┌─ Task data

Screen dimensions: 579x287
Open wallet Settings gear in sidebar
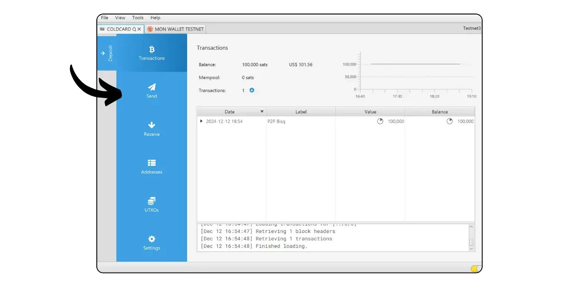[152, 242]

└─
┌─ Task data

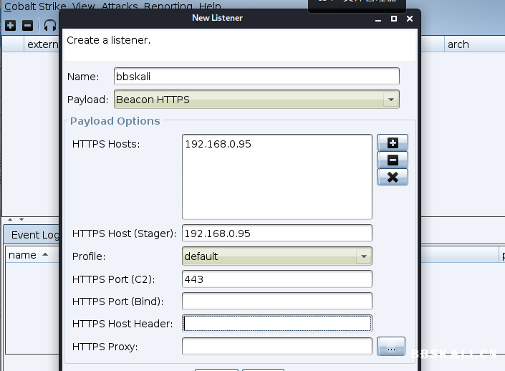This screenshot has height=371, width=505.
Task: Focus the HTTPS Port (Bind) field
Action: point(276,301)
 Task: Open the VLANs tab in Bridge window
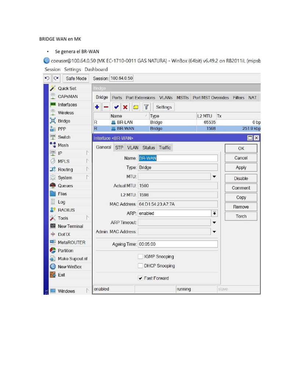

└─
┌─ Task data

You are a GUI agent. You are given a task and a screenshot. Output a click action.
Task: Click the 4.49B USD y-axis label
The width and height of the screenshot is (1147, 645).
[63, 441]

└─

Exercise task: List every line above that contains the word "Open".

Output:
Open wallet Settings gear in sidebar
 Task: Open the VLANs tab in Bridge window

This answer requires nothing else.